■ **What the task asks**: Rewrite the lines of the records below as a single numbered list, leaving out any blank lines.

(A run of records)
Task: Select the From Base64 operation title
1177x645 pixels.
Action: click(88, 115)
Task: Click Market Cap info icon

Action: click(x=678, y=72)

■ **Exercise answer**:
1. Task: Select the From Base64 operation title
2. 1177x645 pixels.
3. Action: click(88, 115)
4. Task: Click Market Cap info icon
5. Action: click(x=678, y=72)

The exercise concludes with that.